### Document
━━━━━━━━

Friday, October 10, 2003
Transient Sex Offender Registration Requirement Struck Down
By KENNETH OFGANG, Staff Writer/Appellate Courts
A portion of California’s sex offender registration law, dealing with offenders who lack a fixed abode, was held unconstitutionally vague yesterday by the First District Court of Appeal.
Div. Three, overturning the conviction of a Northern California parolee sentenced to 25 years to life in prison under the Three Strikes Law, struck down a portion of Penal Code Sec. 290. The provisions require transient sex offenders to register in the jurisdiction where they are “located” within five working days of changing their “location,” to give police written notice of their new “location,” and to register at every “location” they regularly occupy in a single jurisdiction.
The language does not give fair notice of what the Legislature expects those subject to the statute to do, Justice Joann Parrilli wrote for the court. “Section 290 fails to provide even minimal guidelines for the registering authorities in these regards, thus encouraging arbitrary enforcement,” the justice wrote.
Related Provision Upheld
The panel did, however, uphold a related provision requiring that transient sex offenders register in each jurisdiction in which they are regularly “located” and update their registration every 60 days. That requirement, Parrilli said, may be reasonably construed as compelling an offender to register in any jurisdiction in which he is present on five consecutive working days.

━━━━━━━━

Reproduce the entire article on the court ruling about transient sex offender registration, word for word.

### Source data
━━━━━━━━

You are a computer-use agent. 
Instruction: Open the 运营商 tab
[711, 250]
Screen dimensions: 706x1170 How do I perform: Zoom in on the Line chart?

━━━━━━━━

### Answer for this exercise
Friday, October 10, 2003
Transient Sex Offender Registration Requirement Struck Down
By KENNETH OFGANG, Staff Writer/Appellate Courts
A portion of California’s sex offender registration law, dealing with offenders who lack a fixed abode, was held unconstitutionally vague yesterday by the First District Court of Appeal.
Div. Three, overturning the conviction of a Northern California parolee sentenced to 25 years to life in prison under the Three Strikes Law, struck down a portion of Penal Code Sec. 290. The provisions require transient sex offenders to register in the jurisdiction where they are “located” within five working days of changing their “location,” to give police written notice of their new “location,” and to register at every “location” they regularly occupy in a single jurisdiction.
The language does not give fair notice of what the Legislature expects those subject to the statute to do, Justice Joann Parrilli wrote for the court. “Section 290 fails to provide even minimal guidelines for the registering authorities in these regards, thus encouraging arbitrary enforcement,” the justice wrote.
Related Provision Upheld
The panel did, however, uphold a related provision requiring that transient sex offenders register in each jurisdiction in which they are regularly “located” and update their registration every 60 days. That requirement, Parrilli said, may be reasonably construed as compelling an offender to register in any jurisdiction in which he is present on five consecutive working days.